Orman vasfını yitirmiş arazi ve ormansızlaştırılmış alanların restorasyonu sadece ağaç dikmekle ilgili değil. İnsanların ve toplumların restorasyon çabalarının kalbinde olmaları; çıplak ya da ormansızlaştırılmış alanları sağlıklı, verimli çalışma tabiatlarına dönüştürülmesine yol açıyor. Korunan alanlar, tarım, tabiat koruma alanları, ekolojik koridorlar, yenilenen ormanlar, yönetilen ekili alanlar, tarımsal ormancılık sitemleri, su yollarını korumak için nehir ya da göl kenarı dikimleri gibi çeşitli kullanımlara açılabilirler.

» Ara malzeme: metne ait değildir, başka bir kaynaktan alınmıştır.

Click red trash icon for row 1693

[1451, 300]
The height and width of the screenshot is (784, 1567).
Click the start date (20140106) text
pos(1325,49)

Bir Vaat Dik’i Haziran 2012’de Rio +20’de basın konferansında başlattık ve yaklaşık 18 milyon hektar alanı referans olacak bir restorasyon taahhütü olarak duyurduk. ABD Tarım Orman Servisi Departmanı15 milyon hektar için, Rwanda hükümeti 2 milyon hektar için, Brazilya Mata Atlantika Orman Restorasyon Paktı, hükümet ajanslarının bir koalisyonu, STKlar ve özel sektör ortakları 1 milyon hektar için söz verdi.

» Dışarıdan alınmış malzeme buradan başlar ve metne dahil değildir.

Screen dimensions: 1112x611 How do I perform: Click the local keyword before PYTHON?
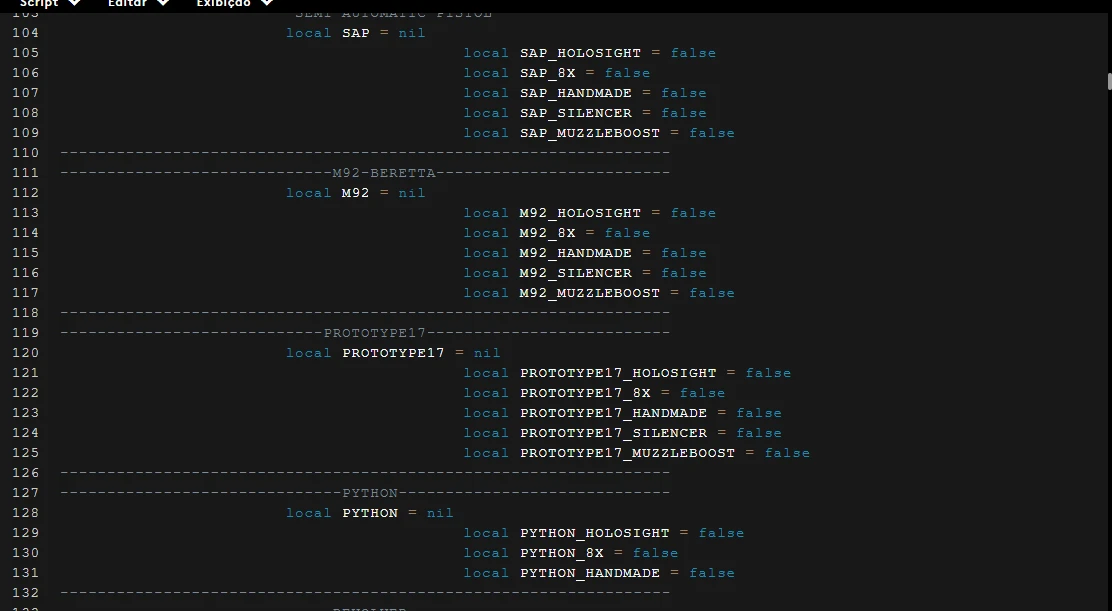308,513
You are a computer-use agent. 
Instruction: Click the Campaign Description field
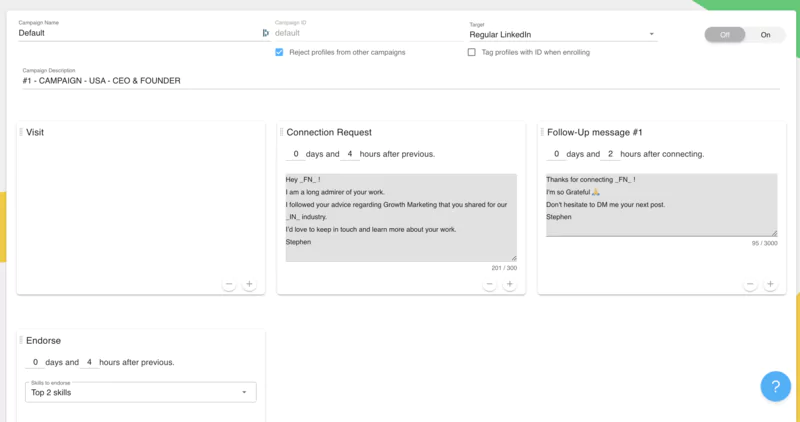(400, 80)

6 Aralık Perşembe, COP18’de , El Salvador ve Costa Rica’nın her birinin 1 milyon hektarlık taahhütünü duyurduğumda çok mutlu oldum. Bu 20 milyon hektar eder. 50 milyon’a yaklaşabilecek bir seviye.

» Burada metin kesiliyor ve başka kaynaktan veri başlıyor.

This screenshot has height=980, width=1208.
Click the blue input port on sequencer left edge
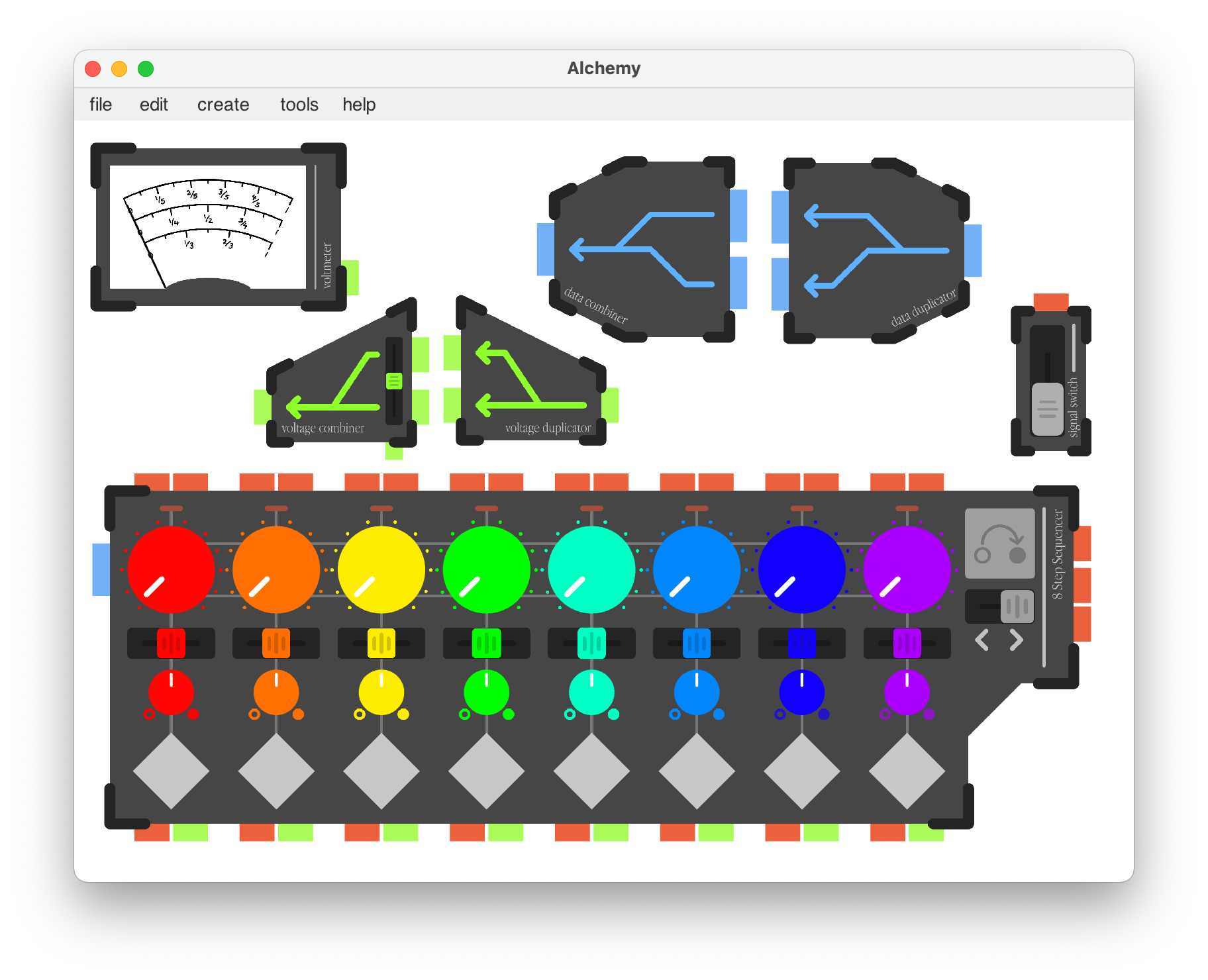[101, 569]
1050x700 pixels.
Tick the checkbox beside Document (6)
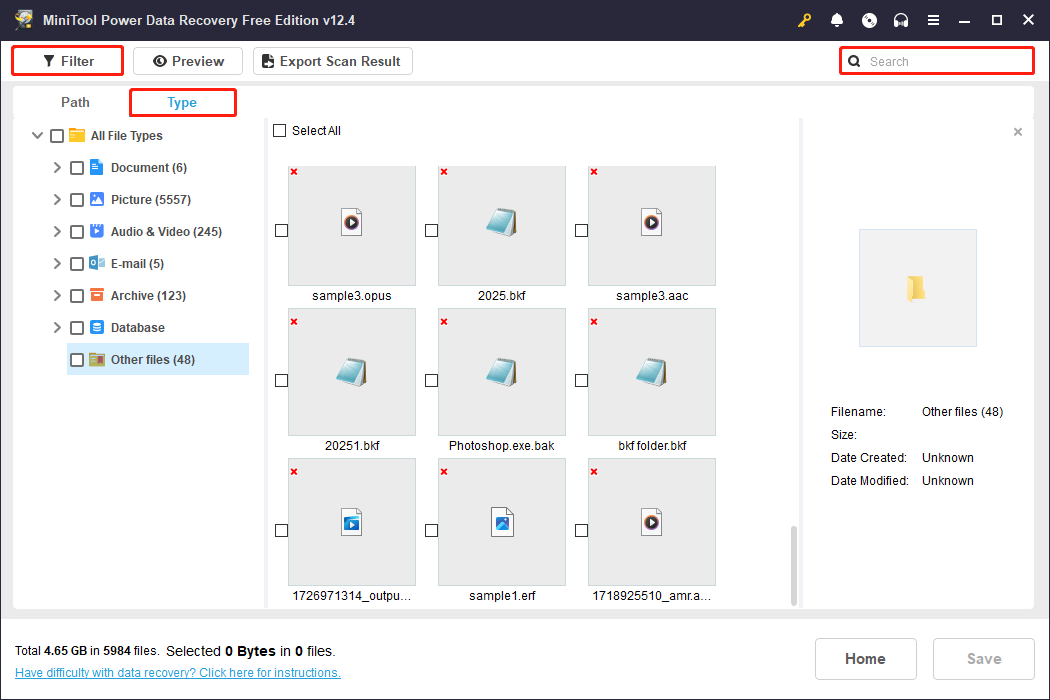pos(77,168)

BMS Rathore, Hindistan’ın Çevre ve Ormancılık Ortak Sekreteri, Hindinstan’ın Bonn Challenge’ına bağlılığını açıkladı, Hyderabad’daki COP11’de Bijolojik Çeşitlilik Konvansiyon’unda 10 milyon hektar ön taahhüt de bulundu. Meso-Amerikan İnsan ve Orman Birliği (The Meso- American Alliance of Peoples and Forests) 20 milyon hektar taahhütte bulunmayı düşündüklerini belirtti. GPFLR ve IUCN’de taahhütlerini resmileştimelerini görmeyi umuyoruz.

Kampanyanın başarısı ve restorasyon taahhütlerinin sayısı beklentilerin üzerine çıktı. 2012 için 7 milyon hektar olan taahhüt hedeflerini çoktan geçtik.

Ama hala hükümetleri ve diğer arazi sahiplerini ya da işletmecilerini Bonn Challenge’ı başarmak için 2020’ye kadar ikna etmeliyiz.

IUCN tarafından düzenlenen ve Airbus’ın sponspr olduğu Bir Vaat Dik kampanyası tam da bunu yapmaya çalışıyor. www.platapledge.com ‘daki her taahhüt, dünya liderlerine yönelik bir dilekçeye destek oluyor ve Bonn Challenge’ı başarabilmek için hükümetleri detaylarla ilgili -‘nerede, ne zaman ve nasıl?’-  kalemlerini kağıtlarının üzerine koymaya davet ediyor.

Ormanlara ve ekosisteme zarar vermek, küresel GSYİMH’yı yaklaşık %7 azaltabilir ve 2050’ye kadar dünyanın en fakir topluluklarının yaşam standartlarını yarıya indirebilir. Ormanlar en temel ihtiyaçlarımını sağlıyorlar. Temiz hava, besin, dünyanın tatlı suyunun dörtte üçü, barınma, sağlık ve ekonomik kalkınma için hayati önem taşıyorlar. 1.6 milyar insan, dünya nüfusunun yaklaşık dörtte biri geçimlerini ormandan sağlıyor. 300 milyon insan ormanları evleri olarak görüyorlar.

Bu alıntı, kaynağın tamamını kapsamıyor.